Open data reuse and analysis for Dummies

Fecha de la noticia: 30-09-2020

Visualización

Within this technological maelstrom in which we are constantly immersed, every day that passes, humanity is creating a great amount of information that, in many cases, we are unable to deal with.

Public administrations also generate large volumes of information, which they make available to citizens so that we can reuse it from open data portals, but how can we take advantage of this data?

On many occasions, we think that only experts can analyse these large amounts of information, but this is not the case.  In this article we are going to see what opportunities open data presents for users without technical knowledge or experience in data analysis and visualisation.

Generating knowledge in 4 simple steps with a use case

Within the Spanish Government's open data platform, we can find a multitude of data at our disposal. These data are grouped by category, subject, administration that publishes the data, format or with other tags that label us its content.

We can load this data into informational analysis applications, such as PowerBI, Qlik, Tableau, Tipco, Excel, etc., which will help us to create our own graphs and tables with hardly any computer knowledge. The use of these tools will allow us to develop our own informational analysis product, with which we can create filters or unplanned queries. All this without having other computer elements such as databases or ETL tools (Abbreviation of data Extraction, Transformation and Load).

Next we will see how we can build a first dashboard in a very simple way.

1.- Data selection

Before we start collecting meaningless data, the first thing we must decide is for what purpose we will use the data. The datos.gob.es catalogue is very extensive and it is very easy to get lost in this sea of data, so we must focus on the subject matter we are looking for and the administration that publishes it, if we know it. With this simple action we will greatly reduce the scope of our search.

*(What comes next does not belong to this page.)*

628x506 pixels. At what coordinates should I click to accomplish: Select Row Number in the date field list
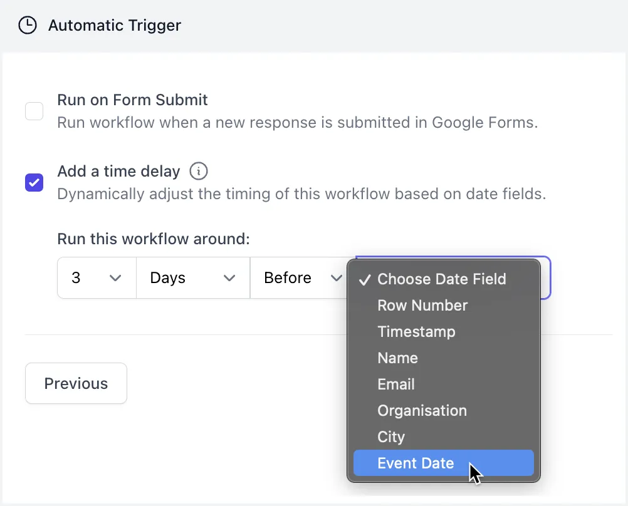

Once we know what to look for, we must focus on the format of the data:

  • If we want to collect the information directly to write our doctoral thesis, write an article for a media outlet with statistical data, or simply acquire new knowledge for our own interest, we will focus on taking information that is already prepared and worked on. We should then use data formats such as pdf, html, jpg, docx, etc. These formats will allow us to gather that knowledge without the need for additional technological tools, since the information is served in visual formats, the so-called unstructured formats.
  • If we want to work on the information applying different calculation metrics and cross them with other data in our possession, in that case we must use structured information, that is, XLS, CSV, JSON, XML formats.

As an example, let's imagine that we want to analyse the population of each of the districts of the city of Madrid. In this case the dataset we need is the census of the Madrid City Council.

To locate this set of data, we selected Data Catalogue, Demography category, the City Council of Madrid as publisher, the CSV format and I already have the information I need on the right side of the screen. Another simple and complementary way to locate the information is to use the search engine included in the platform and type in "Padrón "+"Madrid".

With this search, the platform offers, among others, two sets of data: the historical census and the census of the last month published. For this example we will take the document corresponding to the August 2020 update.

2.- Loading the information into an information display tool

Many of the information visualisation tools usually have built-in wizards to collect data that can be downloaded from an open data portal. The images in this article are from the Business version of QlikSense (which has a free 30-day trial), but any of the tools mentioned above work in a similar way. With a simple "drag and drop", you will already have the information inside the tool, to start creating indicators and thus generate knowledge.

Most of these tools directly interpret the content of the fields and propose a use for these values, differentiating them by data that can be used as filters, geographical data and data to formulate.

3.- Creation of the first graph or indicator

Now all that remains is to drag the fields on which we want to generate knowledge and create the first indicator on our dashboard. We will drag the field DESC_DISTRITO, which contains the description of the district, to see what happens.

Once the action has been carried out, we see that it has geo-positioned all the districts of Madrid on a map, although at first we do not have any information to analyse. In this first automatic visualization it shows us a point in the centre of the district, but it does not provide us with any other type of additional information.

4.- Creating value in our indicator

Once we have the points on the map, we need to know what we want to see within those points. We will continue with the "Drag and Drop" to count the men and women of Spanish nationality. Let's see what happens...

We see that, for each of the points, the tool has added the citizens by sex in each of the districts where they are registered.

In short, with four simple steps in which we have only selected the set of data and we have dragged and dropped the file into a visualisation tool, we have created the first indicator on our dashboard, where we can continue to generate knowledge.

If we continue to go deeper into the use of these tools, we will be able to create new graphics, such as dynamic tables, pie charts or interactive visualisations.

The interesting thing about this type of analysis is that it allows us to incorporate new sets of open data, such as the number of pharmacies in a district or the number and type of accidents in a particular area. By crossing the different data, we will be able to acquire more knowledge about the city and make informed decisions, such as which is the best area to set up a new pharmacy according to the population or to install a new traffic light.

 


Content elaborated by David Puig, Graduate in Information and Documentation and responsible for the Master Data and Reference Group at DAMA ESPAÑA

Contents and points of view expressed in this publication are the exclusive responsibility of its author.